Всё получилось очень празднично и красиво. Огромный стол, сконструированный на лужайке тем же замечательным архитектором, ломился от щедрого угощения, выставленного Бернардом. Особенным успехом пользовались сыры из нашей сыроварни, потому что изготовлять здесь сыры ужасно дорого, и не все могут себе позволить их покупать…”

“Вот, вот, – прервала её Моника, – Генрих так и пишет: Наши оголодавшие колонисты быстро всё расхватали в надежде, что хозяева выставят ещё, но надежда оказалась напрасной – ничего больше не выставили”.

“Если ты будешь меня перебивать, – огрызнулась Франциска, –  я никогда не дочитаю до конца”.

“Ладно, продолжай, – вздохнула Моника. – Я больше не буду перебивать”.

“После еды все подобрели и стали нас поздравлять, особенно меня. Кто-то даже назвал меня матерью Новой Германии – в этом месте я чуть не заплакала. И тут Бернард как будто проснулся – он вышел из ужасного ступора, в котором живет последние три месяца, и громовым голосом объявил, что приготовил для колонистов необыкновенный сюрприз. За этот голос я полюбила его когда-то, но я давно его не слышала. Сюрприз и вправду оказался необыкновенным – Бернард умудрился купить маленький быстроходный пароход “Герман”, способный пройти по непроходимой речке Агуарья-Уми. Это просто чудо, теперь до Асунсьона можно будет добраться всего за один день, а не за неделю.

Но это ещё не всё – быстроходный “Герман” привёз изрядную группу новых колонистов, чего у нас давно не случалось. Мы, затаив дыхание, следили, как, слегка покачиваясь от усталости, маленькие фигурки неровной цепочкой спускаются по трапу на берег, – я насчитала девять, восемь мужских и одну женскую. Бернард уже шёл им навстречу широким шагом, приветственно простирая руки, словно хотел обнять их всех разом.

“Ты знал, что они приедут?” – спросила я Дитера.

Он кивнул и быстро ответил на мой незаданный вопрос: “Бернард взял с меня клятву о полном молчании”.

“Но хоть сейчас скажи, кто они”.

“Это – друзья и последователи портного из Антверпена Юлиуса Клингбейла, которого увлекла картина роскошной природы Парагвая, представленная в одной из брошюр Бернарда. Надеюсь, действительность их не разочарует”.
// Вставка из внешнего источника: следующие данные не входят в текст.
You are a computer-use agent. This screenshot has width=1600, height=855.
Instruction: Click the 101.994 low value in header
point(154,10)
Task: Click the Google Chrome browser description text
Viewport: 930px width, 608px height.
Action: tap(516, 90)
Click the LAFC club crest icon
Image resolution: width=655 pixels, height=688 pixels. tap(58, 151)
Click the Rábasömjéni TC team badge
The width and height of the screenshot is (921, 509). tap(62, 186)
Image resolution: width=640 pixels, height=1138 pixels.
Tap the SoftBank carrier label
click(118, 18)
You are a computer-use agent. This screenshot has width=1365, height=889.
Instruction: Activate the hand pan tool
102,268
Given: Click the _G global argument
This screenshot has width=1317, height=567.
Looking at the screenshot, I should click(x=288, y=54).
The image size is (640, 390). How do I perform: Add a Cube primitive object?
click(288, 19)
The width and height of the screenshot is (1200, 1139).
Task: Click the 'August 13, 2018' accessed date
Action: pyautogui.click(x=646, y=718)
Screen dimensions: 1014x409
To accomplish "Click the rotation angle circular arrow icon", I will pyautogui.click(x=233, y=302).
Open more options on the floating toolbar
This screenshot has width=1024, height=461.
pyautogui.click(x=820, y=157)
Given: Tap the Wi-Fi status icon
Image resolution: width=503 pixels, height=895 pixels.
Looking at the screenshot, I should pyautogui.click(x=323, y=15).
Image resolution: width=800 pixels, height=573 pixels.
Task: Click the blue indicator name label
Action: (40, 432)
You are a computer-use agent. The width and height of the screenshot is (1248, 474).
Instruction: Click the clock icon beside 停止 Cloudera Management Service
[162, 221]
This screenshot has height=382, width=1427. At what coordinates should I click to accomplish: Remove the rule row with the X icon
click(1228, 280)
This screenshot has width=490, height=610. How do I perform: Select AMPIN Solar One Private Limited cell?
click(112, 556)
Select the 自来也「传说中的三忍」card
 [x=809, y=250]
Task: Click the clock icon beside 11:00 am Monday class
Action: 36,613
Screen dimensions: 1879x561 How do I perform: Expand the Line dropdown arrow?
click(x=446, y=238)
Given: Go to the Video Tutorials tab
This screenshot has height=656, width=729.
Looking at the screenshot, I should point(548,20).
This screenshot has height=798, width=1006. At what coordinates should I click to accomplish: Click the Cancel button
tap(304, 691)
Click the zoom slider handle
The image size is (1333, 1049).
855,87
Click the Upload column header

Великий Боже, молю тебя, пусть им здесь понравится, пусть их не разочарует наша нелёгкая жизнь!

 

МАРТИНА

 

Элизабет было чему радоваться – девять новоприбывших разом! Ведь за первые два года существования колонии туда приехало всего сорок семей из Европы. Это было ничтожно мало, если учесть, что некоторые из первых колонистов уже уехали обратно, – они пришли в ужас от тех трудностей, которыми встретили их парагвайские джунгли. Это была настоящая катастрофа – по контракту с правительством Парагвая земля переходила во владение колонии только при условии вербовки ста десяти семей в год. Не говоря уже о том, что Бернард был вынужден возвращать каждому убывающему из колонии деньги, уплаченные им за участки. А деньги кончились. Пришлось искать ссуды, проценты были смертельные, и тучи над головой Бернарда сгущались.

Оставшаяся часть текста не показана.